Gilbert's coverage around the Ricoh Arena fiasco led to him producing a book which documents the history of the stadium project and Coventry City F.C.'s subsequent fall from grace. The book entitled Coventry City: A Club Without a Home: The Fight Behind The Sky Blues' Return from Exile is published by Pitch Publishing and was released in October 2016.

In 2015, Gilbert was awarded Highly Commended prizes at the Midlands Media awards in three categories: Sports Journalist of the Year, Scoop of the Year and Campaign of the Year.

In 2016, he was shortlisted for Business Journalist of the Year at the Midlands Media Awards.

In 2017, he was shortlisted for Sports Journalist of the Year at the Midlands Media Awards.

In 2019, he was shortlisted in two categories at the Midlands Media Awards: Television Journalist of the Year and Radio Journalist of the Year. He was Highly Commended in the Radio Journalist of the Year category.

==Notable work==
In September 2014, Gilbert broke a national exclusive which reported English Premiership rugby union side Wasps RFC were in talks to permanently relocate to the Ricoh Arena, in Coventry, from their home at Adams Park, in High Wycombe. The club later confirmed the takeover of the stadium and moved to the Ricoh Arena in December 2014.

In March 2015, Gilbert revealed that long-serving MP Geoffrey Robinson had told party activists he would step down to allow Greg Beales, Director of Strategy and Planning for the Labour Party and a former aide to Ed Miliband, to contest his seat. An email seen by Gilbert appeared to show Beales and Robinson discussing introductions to prominent members of the local Labour party. The email, apparently sent before any announcement of Robinson's resignation, suggested selection of a new MP would take place within two weeks. A second email, addressed to senior members of the local party, was also later exposed by Gilbert. It stated categorically that Mr Robinson would stand down before the next election; it appears the local Labour party was concerned Labour HQ would deprive them of an opportunity to freely choose the next candidate by strongly referencing Beales. A u-turn would appear to have taken place, due to the Coventry Telegraph coverage and Robinson eventually contested and won Coventry North West.
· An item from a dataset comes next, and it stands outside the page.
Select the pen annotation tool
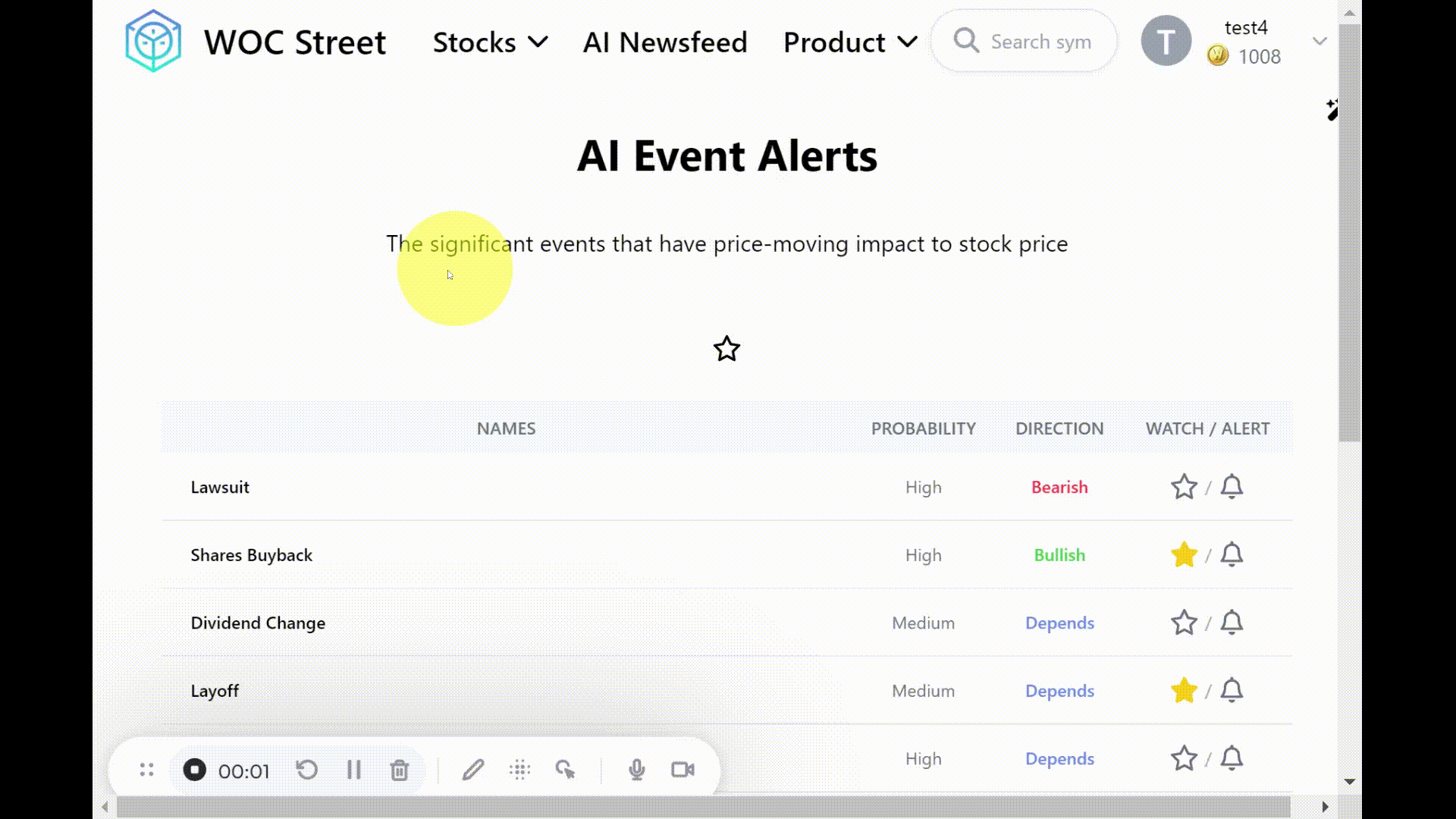This screenshot has height=819, width=1456. (472, 770)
In September 2015, he broke the news that Maryam Namazie had been banned from speaking at the University of Warwick. The story prompted outcry from the likes of Brian Cox, Salman Rushdie and Richard Dawkins and the ban was overturned a few days later.
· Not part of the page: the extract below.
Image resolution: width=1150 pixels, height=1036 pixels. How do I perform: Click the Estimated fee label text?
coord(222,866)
In October 2015, Gilbert reported from the scene of the fatal city centre bus crash in Coventry which claimed the lives of two people. He was interviewed live on BBC News and Sky News as the national media sought clarification of the details surrounding the tragedy.
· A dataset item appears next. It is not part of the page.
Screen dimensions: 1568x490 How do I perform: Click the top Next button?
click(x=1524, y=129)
Throughout 2016 and 2017, Gilbert undertook a series of interviews for national newspapers on the situation at Coventry City. He provide comment for The Guardian, Vice Sports and the i.

Gilbert's work on Coventry City led to a Parliamentary debate over the off the field issues at the club, and subsequent mediation, between various parties involved in the dispute.

In April 2017, Gilbert appeared on BBC One's Football Focus discussing Coventry City's off-field problems.

Gilbert exclusively revealed details of a leaked letter by Warwickshire Police to the Home Office in reports aired during September 2019 across the BBC. The letter, signed by the force's chief constable and the Warwickshire Police and Crime Commissioner, talked about the potential collapse of the police force and lives being "put at risk" as a result of the alliance with West Mercia Police being terminated.